Tasks to perform:
A) List each distinct source cited in the passage on energy partition in turbulent plasma, giving authors and year as shown.
B) Extend the passage on energy partition in turbulent plasma, picking up after its final sentence.

-------- Article

Science question II: How is the dissipated energy partitioned? The energy dissipated at kinetic scales is partitioned between the different particle species and also between thermal heating and energetic particle acceleration. Determining the physics underlying this partitioning through in situ measurements is crucial for understanding how plasma energization works. It can also help interpreting the energization mechanisms behind the electromagnetic radiation measured from distant astrophysical objects during key phenomena. Many signatures exist in the turbulent solar wind and shock regions indicating that plasma is continuously being energized. As an example, solar wind observations of ion temperature over many astronomical units are not consistent with an adiabatic expansion (Richardson et al. 1995; Borovsky & Gary 2014) indicating that solar wind plasma is being continuously heated. Yet, solar wind electrons and protons show different temperatures, e.g. electrons are typically cooler than protons in the fast wind while hotter in the slow wind (Marsch 2006) suggesting that different heating mechanisms are at work for electrons and ions. Furthermore, heavier ions (alpha particles in particular) seem to be preferentially heated with respect to protons, the temperature ratio being more than mass proportional (Kasper, Lazarus & Gary 2008), see also figure 5. Non-Maxwellian features of distribution functions such as beams and energetic tails are also found both in the solar wind and in planetary, interplanetary and termination shock regions (Burgess et al. 2005; Eastwood et al. 2005; Lucek et al. 2005; Marsch 2006; Liu et al. 2007), indicating that both heating and acceleration are at work. Most of these signatures have been provided by large-scale observations of turbulent fluctuations and particle distribution functions, while major turbulent dissipation is expected at kinetic scales. Yet high-resolution coordinated field and particle measurements in the solar wind and shock regions resolving kinetic scales are scarce. The THOR mission will provide such measurements and allow important questions about energy partition in turbulent dissipation to be answered.

----------------
-------- Data shown

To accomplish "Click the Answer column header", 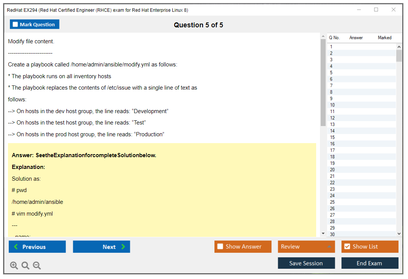I will point(356,38).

----------------

Exercise answers:
A)
Richardson et al. 1995
Borovsky & Gary 2014
Marsch 2006
Kasper, Lazarus & Gary 2008
Burgess et al. 2005
Eastwood et al. 2005
Lucek et al. 2005
Liu et al. 2007

B)
Figure 5. Heating of ions with different mass. (a) Contour plots (shaded colours) of the out-of-plane alpha particle current density. Magnetic field lines are indicated by black/white lines. (b) Distribution of the alpha-to-proton temperature anisotropy (right) for three different thresholds of the total current (proton $+$ alphas) (Perrone et al. 2013, 2014).

Science question III: How does dissipation operate in different regimes of turbulence? This question addresses which turbulent fluctuations and dissipation mechanisms are dominant under different plasma conditions and how plasma energization works in the variety of plasmas present in the solar system and beyond in the wider universe. The near-Earth space provides an excellent laboratory to test this, thanks to the different regions sampled by THOR along its orbit, see figure 1. These regions are characterized by different values of typical plasma parameters such as amplitude of turbulent fluctuations, plasma $\unicode[STIX]{x1D6FD}$ , plasma composition, homogeneity, collisionality, Mach number, system size, etc. Key regions are the pristine fast and slow solar wind, interaction regions between flows like the fast and slow solar wind, shocks and associated sheath regions. Such near-Earth regions are representative of a number of astrophysical turbulent environments, so that the identification of dominant dissipation mechanisms by THOR will help understand heating in distant astrophysical objects where in situ measurements are not available.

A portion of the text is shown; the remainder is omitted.